Another trend that we're seeing is that containers are being used to scale these workloads some popular options. And you'll hear this from RJ shortly include things like AWS Batch. Now, SageMaker Training is a great option and it provides a managed way for you guys to go about training your models. But if you really want to be deep down with your hardware and gain some capabilities that Batch affords today, it's a great option.

In addition, other customers are using options such as ParallelCluster, which happens to use SLURM behind the covers. Another thing to be very conscious of is the cost of training. Now, accelerators today are quite a bit more expensive than CPU counterparts at small scale. You know, it might not make a big of a deal. But when you're talking about hundreds of nodes in a cluster, if not thousands a minute of downtime in your cluster ends up being a huge cost to your business, right? So you want to be looking at ways to manage cost and avoid some anti patterns, right? If you're gonna spin up 100 node cluster full of P4dn's for example, uh something we see quite often is customers doing a file download, for example

And really you should use that GPU for what the GPU is used for and do the file download with something more cost effective like a Lambda. In addition, in order to help manage costs, there are various best practices to take into account such as check pointing. If again, you are going through a, a cycle of training, a large model that let's say takes a week, you don't wanna get through three days of that week for all of a sudden, something to go wrong and then have to start over. If you embed check, checkpoint into your training, you're able to start off hopefully where uh the failure occurred.

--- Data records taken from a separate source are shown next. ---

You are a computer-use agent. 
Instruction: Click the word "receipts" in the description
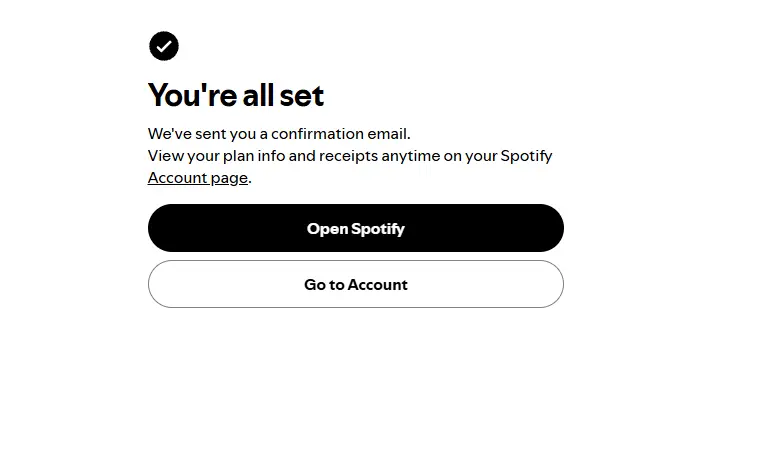click(x=348, y=156)
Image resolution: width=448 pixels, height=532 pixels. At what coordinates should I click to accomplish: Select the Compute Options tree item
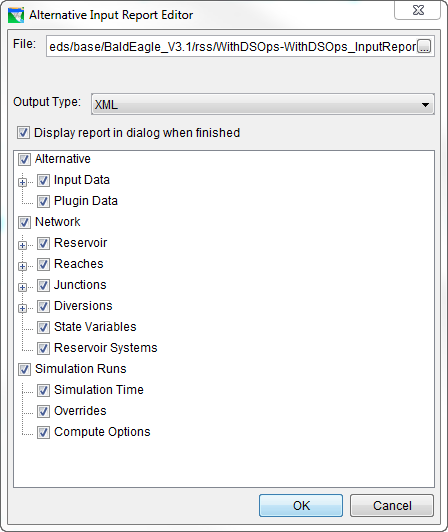102,432
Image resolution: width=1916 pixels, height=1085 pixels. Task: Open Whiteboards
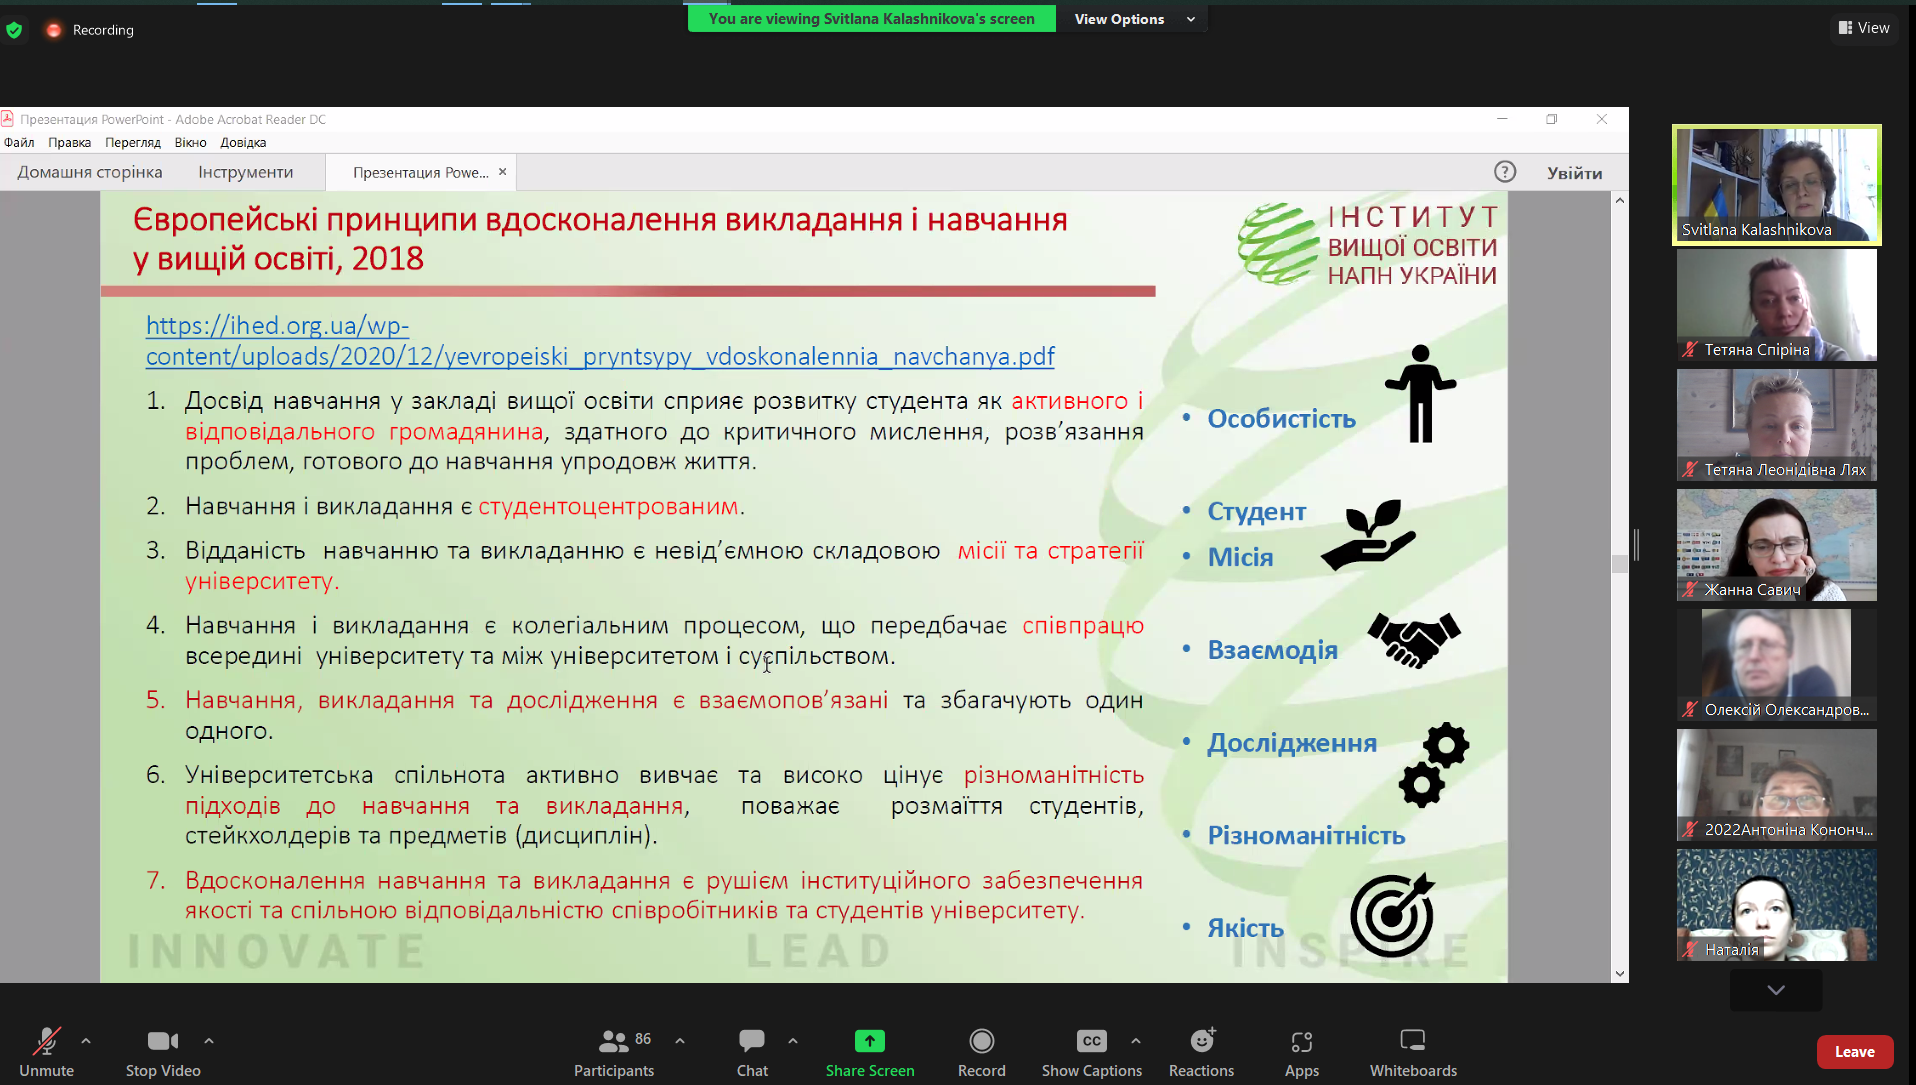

In addition, as far as the market is concerned, we're seeing that with the uh the pandemic, that accelerator capacity itself can be a risk factor. So what do you do when, for example, you don't have enough GPUs to meet the needs of your business? Can you turn to other alternatives and we'll talk a little bit about that shortly.

And lastly, we're not alone in this with tool sets such as DeepSpeed or PyTorch, fully shaded, fully charted data parallel. Uh we're often given some higher level constructs and tools to actually do this effectively and do so within your organization with little pain.

So knowing these key trends, we can also derive some strategies to help us in this journey to again be able to train large models, we already talked about parallelism strategies. But let's talk about some other things that you might not be thinking about.

First of all, if you're talking about a cluster, you might not be thinking about it, you might only be thinking about the chips that you're using for acceleration. But you also need to take into account that everything in that cluster matters, right? The communication between accelerators matters. If the communication between nodes is fairly bottlenecked, your training is only going to go as fast as that bottleneck will allow you to do to give you an example when working with one of our customers. In such the training scenario, we are able to leverage power sg ds gd to use gradient compression to optimize and have a tenfold increase in training performance.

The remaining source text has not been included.